Saw Toothed Grain Beetle Control

Saw Toothed Grain Beetle Control

The saw toothed grain beetle is a pest that lives and feeds on grain products in food packaging and storage facilities. These insects also infest homes and kitchens.

Adults are 2.5 mm long and reddish brown in color with 6 teeth on each side of their thorax (hence the name “saw toothed”). Larvae hatch from eggs in 8-17 days to give flattened larvae about 0.9 mm long.

Inspection

The saw-toothed grain beetle is a slender, flat brown beetle that’s about 3 mm (approximately 1/8 inch) long. It has six tiny saw-like tooth projections on each side of its thorax, just behind its head.

It does not fly and is a common stored-product pest found in homes, food warehouses, and grain storage facilities. It eats a wide range of dry foods, but cereals and flour are its most common targets.

Inspect food products before purchasing them and ensure all grain and dry food goods are in airtight containers. Remove infested packages and dispose of them immediately.

Saw-toothed grain beetles can contaminate a variety of foodstuffs, including cereals, bread, pastas, dried fruit, nuts, sugar, chocolate and tobacco. They can also attack dried meats and pet foods. Females lay their eggs in cracks or on ground food, such as flour, and the larvae feed until they grow to adult size. Several generations can occur per year.

Cleaning

The sawtoothed grain beetle is a common pantry pest that causes serious damage to dry food stored in homes and other facilities. This pest feeds on bread, cereal, dried pasta, dry meats, candy, nuts and other dry goods.

Stored foods become infested when the pests pierce the grains, flour, sugar and other products to lay eggs. A single female can lay up to 250 eggs within cracks in the kernels of infested grain and other products.

In order to get rid of these pantry pests, it is important to clean out and remove infested items. This includes cleaning out shelves, floors, baseboards, and other areas that contain grain and other products susceptible to these insects.

This will help prevent an infestation from occurring in the first place. It will also help to keep any existing beetle populations from getting out of control. Once you have removed the beetles, vacuuming and sanitizing the area will help to make sure the infestation does not spread.

Insecticide Application

Sawtoothed grain beetles are a common pest in grains and other dry foods stored in cupboards. Their flat, narrow bodies make it easy for them to enter cracks or imperfections in packages.

The adults are brown and about 1/8’’ long. They have six tiny saw-like teeth on either side of their thorax.

Adults feed on a wide variety of dried food products, including flours and cereals. They will also attack other products such as pet food, bread, spices, chocolate and dry meats.

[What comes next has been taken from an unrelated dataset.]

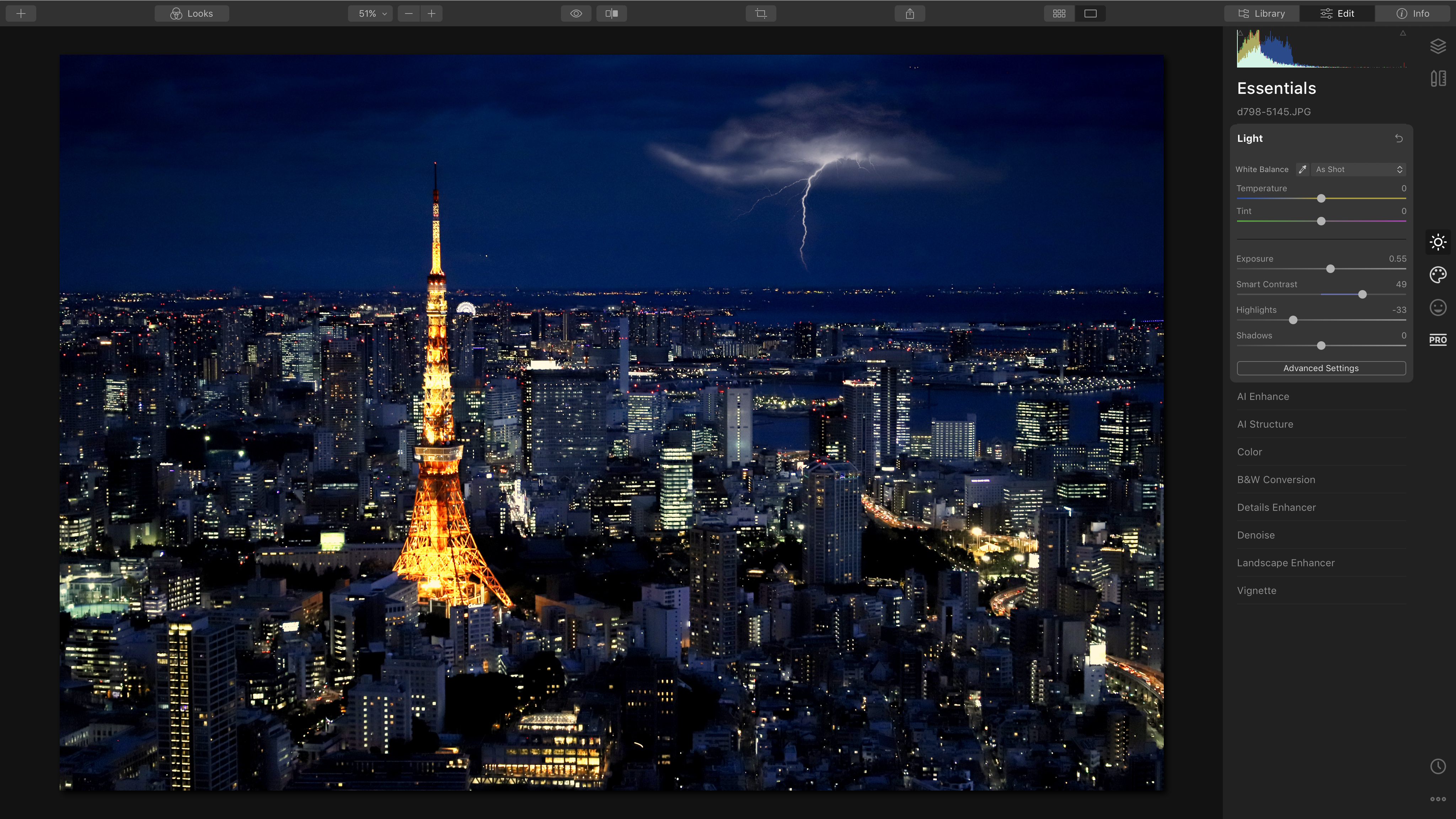Open the Looks panel button
The width and height of the screenshot is (1456, 819).
pyautogui.click(x=192, y=14)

Insecticide applications help control Saw Toothed Grain Beetle infestations by killing the insects. Insecticides can be used to treat food containers and storage bins.

Insecticides that contain diatomite are a green alternative to traditional insecticides. Diatomite is a naturally occurring mineral and has a high insecticidal effect. It is highly effective against stored grain pests such as the saw-toothed grain beetle and corn weevil. The lethal time for the saw-toothed grain beetle was shortened with increasing diatomite dosages, suggesting that it is an efficient and safe alternative to chemically based insecticides.

Monitoring

Saw-toothed grain beetles are small, brown flattened insects about 3 millimetres long with six tooth-like projections on each side of the thorax. These are similar in appearance to the merchant grain beetle (Oryzaephilus mercator).

They can enter food packaging and chew through paper, cardboard boxes and cellophane. They can also use their small size to enter openings in damaged or poorly sealed packages.

The saw-toothed grain beetle is a secondary pest of stored oats, wheat and barley. It feeds on grain dust, broken grain and milled stock.

Monitoring grain bins for pests is important to determine whether control measures are needed. Grain probes, plastic tube traps and sticky pheromone traps can be used to detect and locate insect activity within the grain mass.